*** Begin section ***
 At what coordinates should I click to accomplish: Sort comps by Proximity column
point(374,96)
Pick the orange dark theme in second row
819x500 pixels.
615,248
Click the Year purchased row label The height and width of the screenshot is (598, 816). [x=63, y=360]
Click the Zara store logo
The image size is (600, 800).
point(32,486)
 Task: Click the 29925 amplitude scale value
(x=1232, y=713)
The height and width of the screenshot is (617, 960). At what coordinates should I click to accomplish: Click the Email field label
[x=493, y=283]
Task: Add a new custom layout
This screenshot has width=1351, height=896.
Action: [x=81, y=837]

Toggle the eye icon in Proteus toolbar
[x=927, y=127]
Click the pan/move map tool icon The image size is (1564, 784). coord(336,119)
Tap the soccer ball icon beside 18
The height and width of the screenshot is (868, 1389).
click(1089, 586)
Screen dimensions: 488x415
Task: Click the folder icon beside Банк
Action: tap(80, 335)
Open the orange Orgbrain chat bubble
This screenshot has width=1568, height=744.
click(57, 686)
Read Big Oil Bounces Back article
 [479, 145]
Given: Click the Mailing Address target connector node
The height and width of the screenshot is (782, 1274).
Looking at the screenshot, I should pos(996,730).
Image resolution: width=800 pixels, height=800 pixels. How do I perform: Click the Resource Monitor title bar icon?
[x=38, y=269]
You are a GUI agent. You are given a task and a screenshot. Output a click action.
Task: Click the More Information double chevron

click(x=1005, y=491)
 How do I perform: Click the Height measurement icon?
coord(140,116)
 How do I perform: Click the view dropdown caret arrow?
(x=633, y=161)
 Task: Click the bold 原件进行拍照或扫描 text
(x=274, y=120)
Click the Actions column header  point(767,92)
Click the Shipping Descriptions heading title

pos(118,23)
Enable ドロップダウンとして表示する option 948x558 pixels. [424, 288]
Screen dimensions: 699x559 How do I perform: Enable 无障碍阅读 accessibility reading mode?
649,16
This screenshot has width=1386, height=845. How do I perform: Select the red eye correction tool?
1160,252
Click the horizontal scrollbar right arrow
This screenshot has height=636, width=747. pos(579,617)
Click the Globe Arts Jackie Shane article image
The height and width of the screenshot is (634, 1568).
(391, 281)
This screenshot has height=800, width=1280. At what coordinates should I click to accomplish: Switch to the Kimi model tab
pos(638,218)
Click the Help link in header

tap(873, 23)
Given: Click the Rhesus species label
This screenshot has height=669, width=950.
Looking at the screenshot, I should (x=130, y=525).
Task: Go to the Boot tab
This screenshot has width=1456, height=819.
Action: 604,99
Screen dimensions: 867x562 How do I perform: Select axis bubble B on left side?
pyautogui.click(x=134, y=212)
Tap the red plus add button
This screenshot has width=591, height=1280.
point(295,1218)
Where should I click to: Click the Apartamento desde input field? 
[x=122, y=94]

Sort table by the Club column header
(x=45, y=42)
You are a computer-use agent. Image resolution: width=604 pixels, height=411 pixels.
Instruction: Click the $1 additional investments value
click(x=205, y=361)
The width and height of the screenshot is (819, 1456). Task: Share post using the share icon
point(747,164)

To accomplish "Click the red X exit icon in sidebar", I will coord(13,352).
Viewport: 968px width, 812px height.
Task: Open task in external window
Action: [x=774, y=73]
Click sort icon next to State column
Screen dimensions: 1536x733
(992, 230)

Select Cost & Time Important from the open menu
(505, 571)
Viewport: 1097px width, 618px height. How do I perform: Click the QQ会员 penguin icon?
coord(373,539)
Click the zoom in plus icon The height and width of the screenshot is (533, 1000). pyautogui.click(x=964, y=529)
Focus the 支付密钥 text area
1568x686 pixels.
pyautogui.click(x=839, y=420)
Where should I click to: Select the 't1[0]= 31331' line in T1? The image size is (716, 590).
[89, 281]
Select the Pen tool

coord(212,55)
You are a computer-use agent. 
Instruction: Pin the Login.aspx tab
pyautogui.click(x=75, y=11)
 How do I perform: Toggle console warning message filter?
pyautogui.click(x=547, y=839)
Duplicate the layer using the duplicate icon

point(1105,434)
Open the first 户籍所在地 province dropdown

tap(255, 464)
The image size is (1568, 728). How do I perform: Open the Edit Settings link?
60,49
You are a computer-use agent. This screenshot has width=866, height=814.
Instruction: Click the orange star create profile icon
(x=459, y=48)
*** End section ***
• Work instructions: Search the listing above for the word "computer", and copy every line that has it.

• Exercise solution:
You are a computer-use agent. Image resolution: width=604 pixels, height=411 pixels.
You are a computer-use agent. 
You are a computer-use agent. This screenshot has width=866, height=814.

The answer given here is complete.